▶ _What you have to do_:
When you reach the line containing "At what coordinates", begin reproducing the material exactly, stop after the line containing "Given: Click the funnel filter tool icon", and leave out any pictures along the way.

▶ _Extracted data_:
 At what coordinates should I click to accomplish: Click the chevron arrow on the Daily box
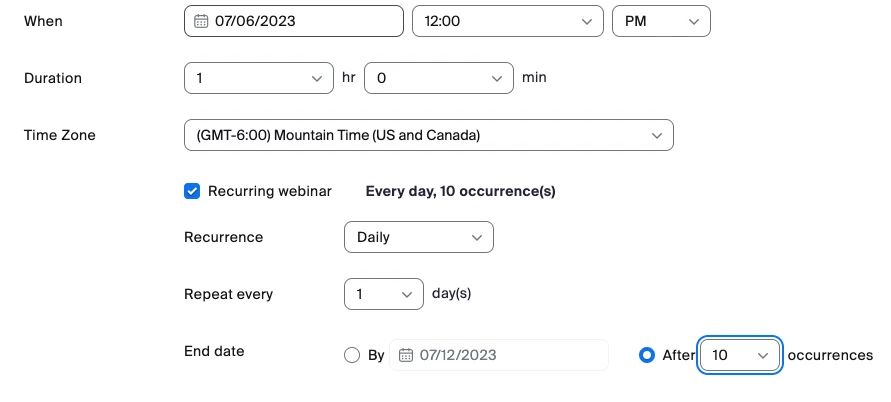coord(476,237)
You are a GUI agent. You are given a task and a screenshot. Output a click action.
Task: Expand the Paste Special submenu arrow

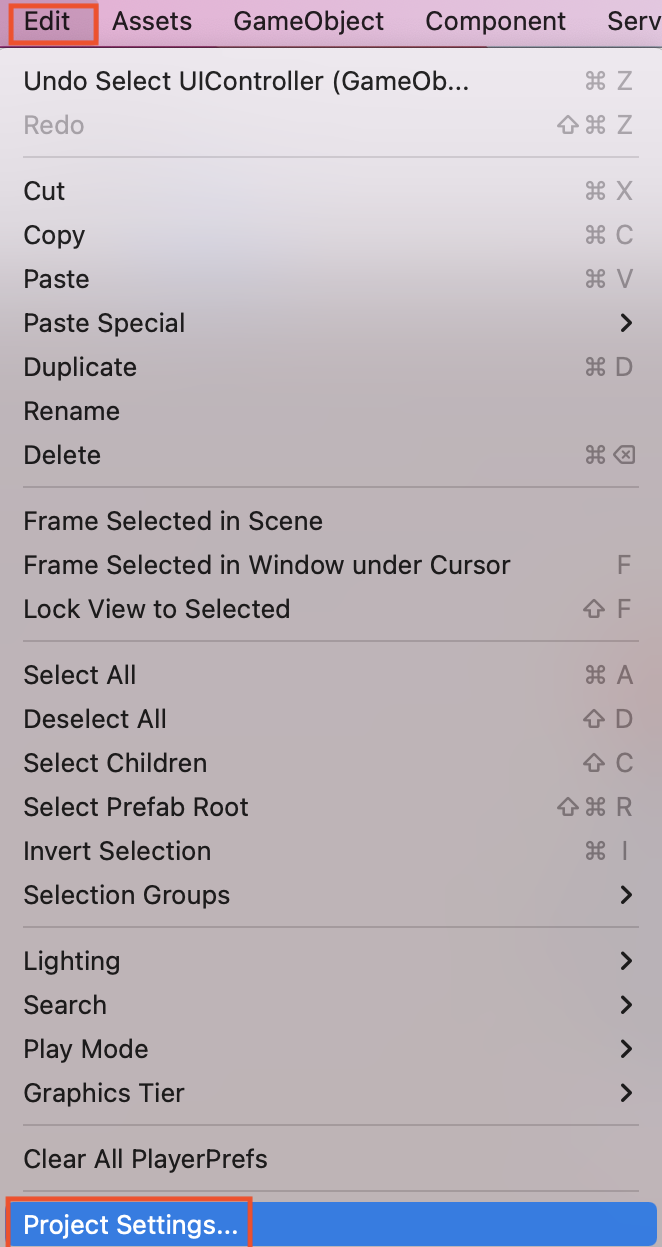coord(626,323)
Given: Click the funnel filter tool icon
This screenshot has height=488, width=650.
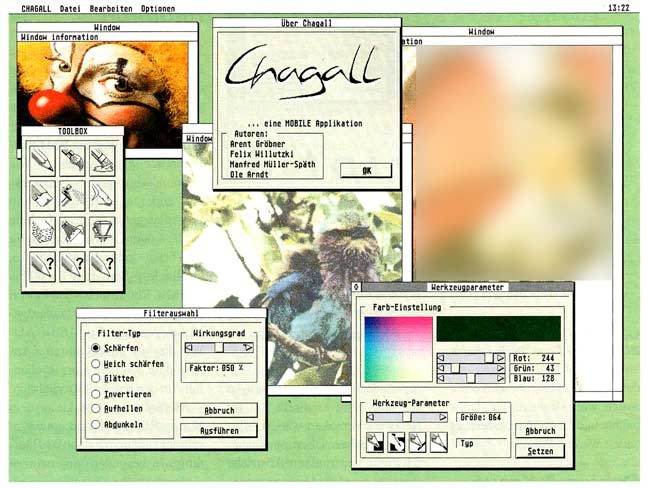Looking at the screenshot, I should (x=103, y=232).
---
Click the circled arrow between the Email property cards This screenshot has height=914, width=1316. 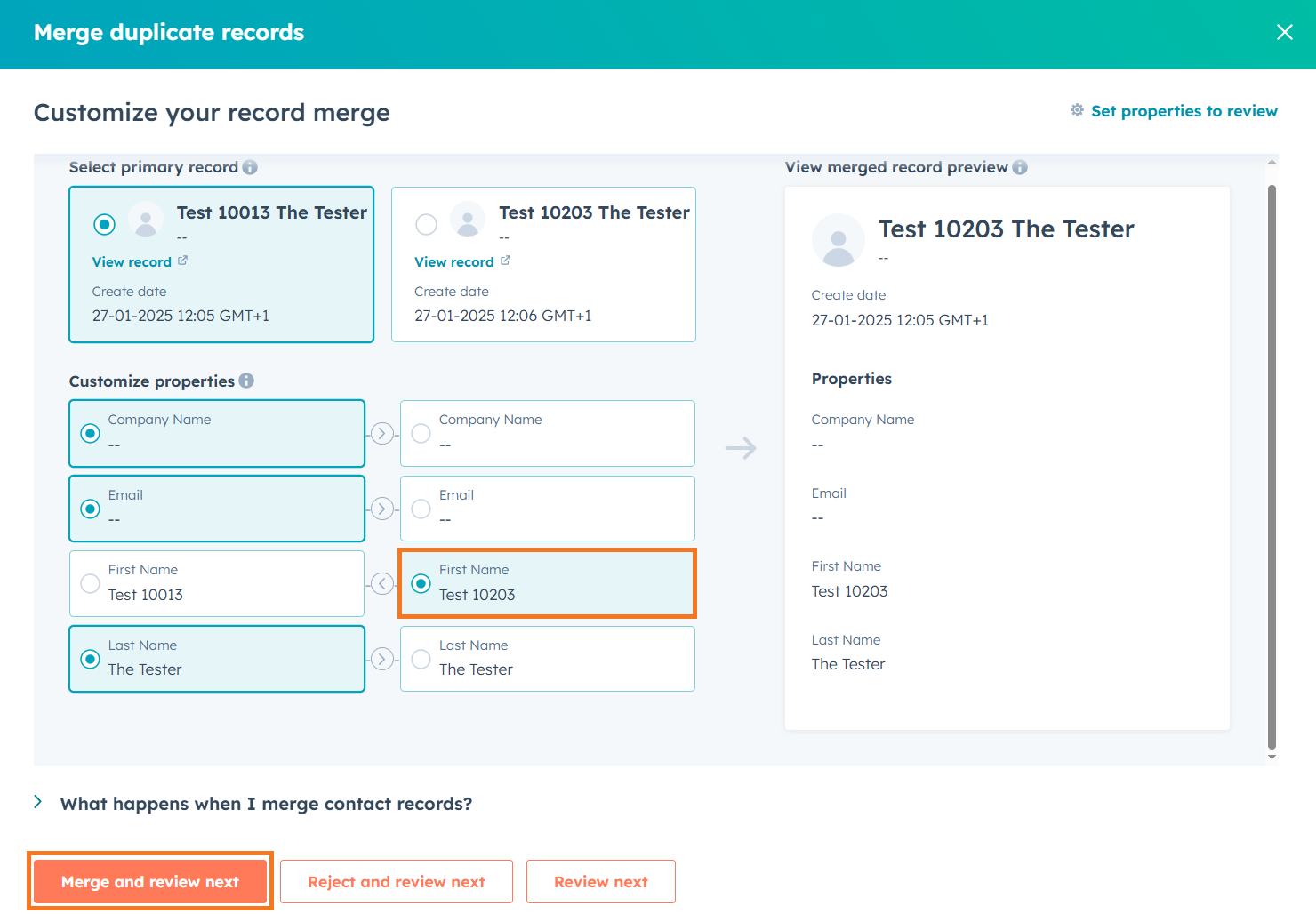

▶ _Completed exercise_:
 At what coordinates should I click to accomplish: Click the chevron arrow on the Daily box
coord(476,237)
You are a GUI agent. You are given a task and a screenshot. Output a click action.
Task: Expand the Paste Special submenu arrow

coord(626,323)
Given: Click the funnel filter tool icon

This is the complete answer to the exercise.